PSP - Amber Relax anomaly and MSA search anomaly in AlphaFold2

Welcome to my CSDN: https://spike.blog.csdn.net/
This article address: https://spike.blog.csdn.net/article/details/131533695

Amber

The Amber Minimization algorithm of protein structure is a method for optimizing the three-dimensional conformation of protein. Based on the molecular force field theory, the potential energy of the protein reaches the minimum value by iteratively adjusting the atomic coordinates. The Amber Minimization algorithm is divided into two steps:

  • The first step is Steepest Descent, which moves the atoms in the opposite direction of the potential energy gradient until a local minimum is reached or the maximum number of steps is exceeded;
  • The second step is Conjugate Gradient, that is, using the gradient information of the previous two times to calculate a better moving direction, so as to jump out of the local minimum and find the global minimum.

The Amber Minimization algorithm can effectively remove unreasonable bond lengths, bond angles and van der Waals forces in protein structures, improving the stability and reliability of protein structures.

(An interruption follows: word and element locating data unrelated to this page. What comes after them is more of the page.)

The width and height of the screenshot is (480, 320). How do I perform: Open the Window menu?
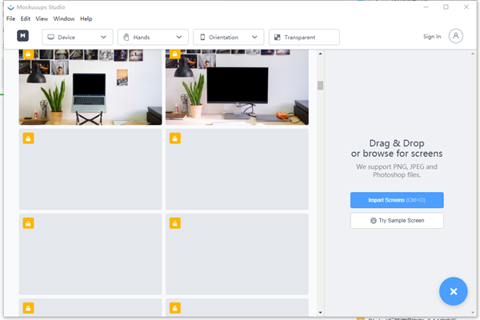point(64,18)
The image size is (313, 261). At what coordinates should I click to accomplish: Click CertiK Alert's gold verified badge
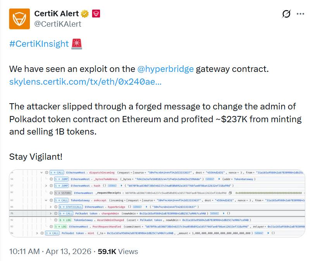85,13
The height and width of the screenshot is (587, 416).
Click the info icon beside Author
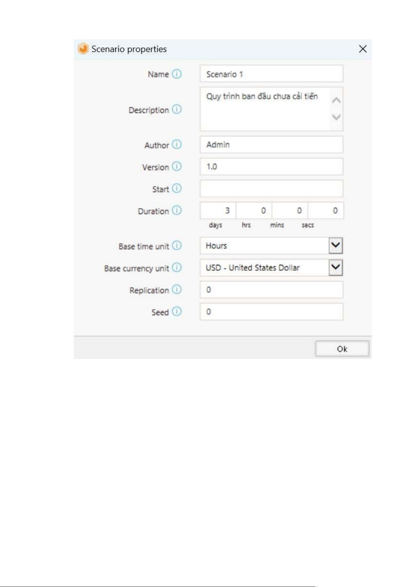(x=177, y=144)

1. Amber Relax abnormality

Test Case, T1104-D1_A117.fasta, Configuration CPU 10, Memory 40Gi:

/nfs_baoding/chenlong/workspace_v2/af2-by-chenlong/mydata/casp15-fasta-idr2-56/T1104-D1_A117.fasta
# fasta
>A
XXEDSEVEAVAKGLEEMYANGVTEDNFKNYVKNNFAQQEISSVEEELNVNISDSCVANKIKDEFFAMISISAIVKAAQKKAWKELAVTVLRFAKANGLKTNAIIVAGQLALWAVQCG

Abnormal: No progress relaxed, use the test command, turn on the GPU, and set the number of models ( -l 1) to 1:

bash run_alphafold.sh -o mydata/results_v2/casp15-fasta-56-af2-idr2-outputs/ -f mydata/casp15-fasta-idr2-56/T1104-D1_A117.fasta -g true -r true -e true -l 1

log:

command args: --fasta_paths=mydata/casp15-fasta-idr2-56/T1104-D1_A117.fasta --output_dir=mydata/results_v2/casp15-fasta-56-af2-idr2-outputs/ --max_template_date=2022-04-01 --db_preset=full_dbs --model_preset=monomer --benchmark=false --use_precomputed_msas=true --num_multimer_predictions_per_model=1 --use_gpu_relax=true --logtostderr --use_saved_msa=false --run_only_msa=false --use_no_template=false

output:

error: 'Amber minimization can only be performed on proteins with well-defined residues. This protein contains at least one residue with no atoms.' for T1104-D1_A117

Reason: Because the unknown amino acid X appears in the protein sequence, the predicted structure cannot be used Amber Minimization. It is recommended to use A or G instead of X.

2. MSA search exception

When running AlphaFold2 for protein structure prediction, it needs to consume a lot of memory, so it is recommended to infer MSA first, and then perform structure prediction. The overall inference speed can be improved while avoiding bfd_uniref_hits.a3msearch exceptions, that is, adding -h trueparameters:

nohup bash run_alphafold.sh -o mydata/results_v2/casp15-fasta-56-af2-idr1-outputs/ -f mydata/casp15-fasta-idr1-56/ -h true > casp15.idr1-msa-only.out &
nohup bash run_alphafold.sh -o mydata/results_v2/casp15-fasta-56-af2-idr2-outputs/ -f mydata/casp15-fasta-idr2-56/ -h true > casp15.idr2-msa-only.out &

Bug1: 遇到Bug “UserWarning: Flag xxx has a non-None default value”

Right now:

UserWarning: Flag --use_gpu_relax has a non-None default value; therefore, mark_flag_as_required will pass even if flag is not specified in the command line!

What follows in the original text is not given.